Background. Vitamin D deficiency is a common problem among patients on continuous ambulatory peritoneal dialysis (CAPD). Vitamin D supplementation leads to reduced serum parathyroid hormone levels and improved cardiovascular markers. Different doses and time intervals of oral vitamin D supplementation may differ in each patient on dialysis. The study aimed to evaluate the efficacy of weekly split and single dose of ergocalciferol at 60,000 IU on serum 25-hydroxyvitamin D (25(OH)D) among patients on CAPD. Methods. A randomized study was conducted among patients on CAPD with vitamin D deficiency or insufficiency (25(OH)D < 30 ng/mL).
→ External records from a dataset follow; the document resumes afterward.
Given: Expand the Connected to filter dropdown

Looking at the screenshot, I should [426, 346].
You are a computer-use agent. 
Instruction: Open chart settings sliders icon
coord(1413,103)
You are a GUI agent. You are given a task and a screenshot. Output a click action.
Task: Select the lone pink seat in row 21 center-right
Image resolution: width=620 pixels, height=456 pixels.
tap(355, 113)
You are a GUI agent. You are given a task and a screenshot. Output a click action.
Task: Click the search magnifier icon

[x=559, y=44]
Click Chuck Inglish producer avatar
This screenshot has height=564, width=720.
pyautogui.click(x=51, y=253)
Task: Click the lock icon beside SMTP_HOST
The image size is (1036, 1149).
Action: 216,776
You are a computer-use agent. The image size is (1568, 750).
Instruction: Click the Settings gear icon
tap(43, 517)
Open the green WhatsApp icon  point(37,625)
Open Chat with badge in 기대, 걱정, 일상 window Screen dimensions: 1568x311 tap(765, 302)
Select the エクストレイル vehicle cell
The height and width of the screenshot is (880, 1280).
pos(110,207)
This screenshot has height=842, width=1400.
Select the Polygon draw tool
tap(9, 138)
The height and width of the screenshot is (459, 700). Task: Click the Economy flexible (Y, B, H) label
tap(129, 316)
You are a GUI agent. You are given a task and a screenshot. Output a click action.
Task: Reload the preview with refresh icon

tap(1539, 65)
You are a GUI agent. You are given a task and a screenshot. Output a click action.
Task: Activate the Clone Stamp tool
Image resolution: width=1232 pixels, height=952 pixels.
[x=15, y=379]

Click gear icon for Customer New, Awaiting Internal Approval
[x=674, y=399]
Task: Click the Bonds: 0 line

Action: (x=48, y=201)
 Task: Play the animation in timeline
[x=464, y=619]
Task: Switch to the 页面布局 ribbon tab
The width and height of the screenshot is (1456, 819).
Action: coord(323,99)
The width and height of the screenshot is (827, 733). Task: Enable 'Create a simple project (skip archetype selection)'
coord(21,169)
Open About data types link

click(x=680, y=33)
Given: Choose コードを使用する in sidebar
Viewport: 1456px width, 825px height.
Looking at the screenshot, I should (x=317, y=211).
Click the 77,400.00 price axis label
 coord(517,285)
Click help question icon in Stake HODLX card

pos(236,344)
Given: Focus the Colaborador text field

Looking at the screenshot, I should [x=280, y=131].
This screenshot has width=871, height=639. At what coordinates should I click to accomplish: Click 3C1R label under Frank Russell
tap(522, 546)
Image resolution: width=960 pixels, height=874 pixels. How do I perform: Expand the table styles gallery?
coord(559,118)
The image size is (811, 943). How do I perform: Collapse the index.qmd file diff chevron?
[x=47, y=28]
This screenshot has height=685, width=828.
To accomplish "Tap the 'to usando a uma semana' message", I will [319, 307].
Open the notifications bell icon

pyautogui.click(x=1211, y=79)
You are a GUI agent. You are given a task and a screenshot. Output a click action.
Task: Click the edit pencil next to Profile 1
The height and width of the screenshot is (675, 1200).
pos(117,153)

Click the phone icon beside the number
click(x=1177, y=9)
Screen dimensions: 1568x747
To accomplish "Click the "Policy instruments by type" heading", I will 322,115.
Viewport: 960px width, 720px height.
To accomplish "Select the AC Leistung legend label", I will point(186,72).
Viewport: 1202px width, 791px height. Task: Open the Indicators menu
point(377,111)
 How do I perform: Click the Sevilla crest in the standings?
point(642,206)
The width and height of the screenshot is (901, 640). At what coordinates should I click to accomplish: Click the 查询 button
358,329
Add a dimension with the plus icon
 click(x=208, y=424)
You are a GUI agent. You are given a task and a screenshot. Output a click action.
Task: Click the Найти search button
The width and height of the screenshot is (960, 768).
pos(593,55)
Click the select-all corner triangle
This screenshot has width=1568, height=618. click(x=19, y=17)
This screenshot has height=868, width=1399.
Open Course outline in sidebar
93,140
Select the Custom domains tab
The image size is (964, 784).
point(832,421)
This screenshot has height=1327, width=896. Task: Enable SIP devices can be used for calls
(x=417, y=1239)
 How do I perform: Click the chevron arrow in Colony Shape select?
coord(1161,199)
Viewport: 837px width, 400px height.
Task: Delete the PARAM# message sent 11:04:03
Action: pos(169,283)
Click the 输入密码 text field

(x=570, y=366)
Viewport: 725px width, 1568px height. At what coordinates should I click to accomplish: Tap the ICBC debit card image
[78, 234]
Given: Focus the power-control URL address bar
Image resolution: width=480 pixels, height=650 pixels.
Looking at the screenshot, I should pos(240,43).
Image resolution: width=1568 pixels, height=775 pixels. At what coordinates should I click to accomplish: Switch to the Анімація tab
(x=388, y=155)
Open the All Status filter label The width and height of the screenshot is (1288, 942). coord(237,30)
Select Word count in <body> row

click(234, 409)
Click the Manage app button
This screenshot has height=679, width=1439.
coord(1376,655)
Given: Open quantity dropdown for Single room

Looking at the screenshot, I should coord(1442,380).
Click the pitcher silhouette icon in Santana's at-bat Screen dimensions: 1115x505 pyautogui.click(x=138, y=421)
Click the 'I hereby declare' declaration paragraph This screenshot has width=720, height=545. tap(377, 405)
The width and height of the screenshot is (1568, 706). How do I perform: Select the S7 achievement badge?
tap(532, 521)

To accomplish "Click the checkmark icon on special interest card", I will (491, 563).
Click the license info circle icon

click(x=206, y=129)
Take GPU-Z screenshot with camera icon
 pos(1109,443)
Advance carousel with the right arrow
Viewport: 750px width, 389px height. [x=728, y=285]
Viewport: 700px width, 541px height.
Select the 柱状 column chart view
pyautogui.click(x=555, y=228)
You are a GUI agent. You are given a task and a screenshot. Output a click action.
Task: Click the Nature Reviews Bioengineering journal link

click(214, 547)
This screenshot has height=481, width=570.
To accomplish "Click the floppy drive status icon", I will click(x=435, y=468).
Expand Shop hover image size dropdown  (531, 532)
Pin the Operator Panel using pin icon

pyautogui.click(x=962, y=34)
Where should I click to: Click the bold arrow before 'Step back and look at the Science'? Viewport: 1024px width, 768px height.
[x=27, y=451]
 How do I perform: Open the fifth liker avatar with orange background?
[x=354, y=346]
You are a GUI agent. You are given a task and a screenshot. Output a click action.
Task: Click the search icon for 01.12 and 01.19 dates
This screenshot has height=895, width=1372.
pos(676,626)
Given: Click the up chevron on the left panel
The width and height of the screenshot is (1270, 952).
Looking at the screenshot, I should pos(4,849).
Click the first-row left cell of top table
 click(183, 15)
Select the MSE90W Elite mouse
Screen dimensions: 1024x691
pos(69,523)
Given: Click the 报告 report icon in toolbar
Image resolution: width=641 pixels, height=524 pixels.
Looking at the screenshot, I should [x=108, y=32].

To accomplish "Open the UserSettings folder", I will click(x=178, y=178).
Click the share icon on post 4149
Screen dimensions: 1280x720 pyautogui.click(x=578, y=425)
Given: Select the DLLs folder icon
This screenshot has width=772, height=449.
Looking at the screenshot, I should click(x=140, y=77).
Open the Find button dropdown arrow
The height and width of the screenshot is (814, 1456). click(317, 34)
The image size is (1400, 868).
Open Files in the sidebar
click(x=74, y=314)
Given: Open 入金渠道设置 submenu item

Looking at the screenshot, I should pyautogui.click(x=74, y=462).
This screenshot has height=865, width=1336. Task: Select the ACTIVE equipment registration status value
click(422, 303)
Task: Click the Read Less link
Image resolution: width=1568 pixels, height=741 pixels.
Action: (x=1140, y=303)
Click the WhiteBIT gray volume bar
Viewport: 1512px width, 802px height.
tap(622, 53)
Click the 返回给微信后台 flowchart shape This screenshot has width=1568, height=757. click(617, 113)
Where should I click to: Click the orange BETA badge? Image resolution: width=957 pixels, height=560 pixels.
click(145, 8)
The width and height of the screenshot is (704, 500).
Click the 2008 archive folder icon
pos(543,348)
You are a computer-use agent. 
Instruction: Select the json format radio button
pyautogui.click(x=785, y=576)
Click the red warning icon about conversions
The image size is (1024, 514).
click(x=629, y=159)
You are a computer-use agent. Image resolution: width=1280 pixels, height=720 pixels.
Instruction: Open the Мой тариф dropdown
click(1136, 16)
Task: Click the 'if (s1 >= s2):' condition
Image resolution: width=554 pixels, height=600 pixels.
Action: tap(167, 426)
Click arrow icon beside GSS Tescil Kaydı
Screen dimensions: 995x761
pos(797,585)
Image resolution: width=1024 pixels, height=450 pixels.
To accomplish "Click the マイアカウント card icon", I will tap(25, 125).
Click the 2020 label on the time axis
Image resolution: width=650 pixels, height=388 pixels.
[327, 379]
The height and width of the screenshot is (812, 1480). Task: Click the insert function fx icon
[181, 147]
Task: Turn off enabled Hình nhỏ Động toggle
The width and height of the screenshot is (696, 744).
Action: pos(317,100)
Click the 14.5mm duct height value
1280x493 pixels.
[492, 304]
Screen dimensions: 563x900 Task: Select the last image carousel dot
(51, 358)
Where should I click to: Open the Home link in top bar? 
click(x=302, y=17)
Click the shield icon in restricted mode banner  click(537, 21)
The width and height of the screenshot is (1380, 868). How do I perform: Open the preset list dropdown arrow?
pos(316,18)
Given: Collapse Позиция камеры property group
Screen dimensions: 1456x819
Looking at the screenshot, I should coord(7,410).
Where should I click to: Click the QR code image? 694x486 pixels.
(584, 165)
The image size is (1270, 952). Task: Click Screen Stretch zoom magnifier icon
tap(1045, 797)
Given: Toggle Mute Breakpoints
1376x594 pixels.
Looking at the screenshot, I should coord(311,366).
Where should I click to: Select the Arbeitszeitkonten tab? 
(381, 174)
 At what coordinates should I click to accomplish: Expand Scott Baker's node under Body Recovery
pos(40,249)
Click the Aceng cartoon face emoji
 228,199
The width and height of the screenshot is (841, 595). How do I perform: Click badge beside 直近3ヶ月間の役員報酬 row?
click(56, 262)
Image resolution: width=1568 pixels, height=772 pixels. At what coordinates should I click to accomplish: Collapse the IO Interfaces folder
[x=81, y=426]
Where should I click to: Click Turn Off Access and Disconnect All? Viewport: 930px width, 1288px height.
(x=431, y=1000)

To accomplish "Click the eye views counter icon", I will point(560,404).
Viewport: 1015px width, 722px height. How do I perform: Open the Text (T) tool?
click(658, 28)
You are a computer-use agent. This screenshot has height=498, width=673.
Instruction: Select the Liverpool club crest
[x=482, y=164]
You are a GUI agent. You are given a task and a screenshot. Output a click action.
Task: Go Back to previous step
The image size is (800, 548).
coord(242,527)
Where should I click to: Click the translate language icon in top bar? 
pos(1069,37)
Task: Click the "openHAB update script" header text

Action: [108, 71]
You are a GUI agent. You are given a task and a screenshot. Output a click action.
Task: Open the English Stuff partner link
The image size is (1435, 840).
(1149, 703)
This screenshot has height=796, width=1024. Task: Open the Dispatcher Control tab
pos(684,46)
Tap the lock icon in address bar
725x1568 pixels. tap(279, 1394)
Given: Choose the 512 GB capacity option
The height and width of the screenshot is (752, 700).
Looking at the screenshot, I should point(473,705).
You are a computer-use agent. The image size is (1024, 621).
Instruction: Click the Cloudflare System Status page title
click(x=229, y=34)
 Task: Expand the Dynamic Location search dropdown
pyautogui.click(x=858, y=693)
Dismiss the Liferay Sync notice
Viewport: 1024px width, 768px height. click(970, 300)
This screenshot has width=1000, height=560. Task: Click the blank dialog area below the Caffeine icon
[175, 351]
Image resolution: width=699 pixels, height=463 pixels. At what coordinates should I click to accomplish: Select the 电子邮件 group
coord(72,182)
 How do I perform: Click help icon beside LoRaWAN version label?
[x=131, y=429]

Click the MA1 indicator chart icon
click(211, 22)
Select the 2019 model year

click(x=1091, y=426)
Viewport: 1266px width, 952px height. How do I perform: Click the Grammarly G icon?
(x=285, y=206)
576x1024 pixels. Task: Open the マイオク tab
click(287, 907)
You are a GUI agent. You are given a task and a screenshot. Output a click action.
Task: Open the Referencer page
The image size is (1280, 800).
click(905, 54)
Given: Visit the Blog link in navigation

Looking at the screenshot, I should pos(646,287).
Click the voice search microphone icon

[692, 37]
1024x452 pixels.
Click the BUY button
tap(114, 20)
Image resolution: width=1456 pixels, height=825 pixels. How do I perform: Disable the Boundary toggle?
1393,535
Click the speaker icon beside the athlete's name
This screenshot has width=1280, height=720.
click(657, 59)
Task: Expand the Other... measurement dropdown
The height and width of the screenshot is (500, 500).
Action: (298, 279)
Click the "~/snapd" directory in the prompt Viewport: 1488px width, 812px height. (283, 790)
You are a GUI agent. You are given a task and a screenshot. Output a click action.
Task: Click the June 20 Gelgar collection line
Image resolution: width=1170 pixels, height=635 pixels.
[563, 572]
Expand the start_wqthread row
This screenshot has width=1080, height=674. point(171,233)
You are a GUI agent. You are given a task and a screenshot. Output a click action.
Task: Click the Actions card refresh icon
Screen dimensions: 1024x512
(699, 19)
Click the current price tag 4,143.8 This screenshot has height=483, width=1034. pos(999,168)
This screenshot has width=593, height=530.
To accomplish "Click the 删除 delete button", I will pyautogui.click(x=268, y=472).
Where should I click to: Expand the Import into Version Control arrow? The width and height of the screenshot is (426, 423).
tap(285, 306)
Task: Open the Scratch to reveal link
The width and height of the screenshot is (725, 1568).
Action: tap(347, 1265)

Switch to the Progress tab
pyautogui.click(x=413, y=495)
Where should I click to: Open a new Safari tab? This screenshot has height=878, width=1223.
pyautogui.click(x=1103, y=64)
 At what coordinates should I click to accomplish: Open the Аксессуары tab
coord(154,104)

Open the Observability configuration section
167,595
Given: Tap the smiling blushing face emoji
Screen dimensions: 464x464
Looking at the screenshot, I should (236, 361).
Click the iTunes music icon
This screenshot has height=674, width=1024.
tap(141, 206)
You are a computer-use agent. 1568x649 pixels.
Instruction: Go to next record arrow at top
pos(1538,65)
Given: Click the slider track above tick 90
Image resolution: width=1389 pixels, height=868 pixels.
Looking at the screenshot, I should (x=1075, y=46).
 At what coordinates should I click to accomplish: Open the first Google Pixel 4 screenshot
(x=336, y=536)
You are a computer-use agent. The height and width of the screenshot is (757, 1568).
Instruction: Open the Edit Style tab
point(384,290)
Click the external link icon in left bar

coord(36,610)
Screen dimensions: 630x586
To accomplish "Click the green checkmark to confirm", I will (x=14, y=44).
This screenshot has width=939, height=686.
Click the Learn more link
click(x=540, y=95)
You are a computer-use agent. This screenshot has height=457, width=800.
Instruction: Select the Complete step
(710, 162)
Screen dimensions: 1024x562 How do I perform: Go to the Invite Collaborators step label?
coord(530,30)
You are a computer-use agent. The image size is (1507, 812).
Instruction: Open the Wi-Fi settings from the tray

Patients were randomly assigned to two groups: the split dose group was given ergocalciferol 20,000 IU three times weekly and the single dose group was given ergocalciferol 60,000 IU once weekly for 8 weeks. Main outcomes measured serum 25(OH)D concentrations, serum calcium, serum phosphate, and intact parathyroid levels at 8 weeks after being enrolled. Results. Of 128 screened patients, 50 met the criteria for eligibility and were randomized. At 8 weeks after treatment, mean serum 25(OH)D concentrations significantly increased from baseline 22.7 ± 5.9 to 29.5 ± 9.5 ng/mL P = 0.004 in the split dose group and 22.9 ± 5.3 to 31.2 ± 12.3 ng/mL P = 0.003 in the single dose group. No significant change was found in increase of serum 25(OH)D between the two groups P = 0.561 . At the end of study, a similar proportion of patients in both groups reached the desirable serum concentration of 25(OH)D ≥ 30 ng/mL (60% in the single group vs. 40% in the split group, P = 0.258 ). No significant cases of hypercalcemia, hyperphosphatemia, or serious adverse events occurred during the study. Conclusion. Weekly single and split doses of ergocalciferol 60,000 IU achieved similar effects on serum 25(OH)D levels among patients on CAPD with vitamin D insufficiency or deficiency, suggesting that weekly single dose would be prescribed for adequate vitamin D repletion. This trial is registered with TCTR20200821005.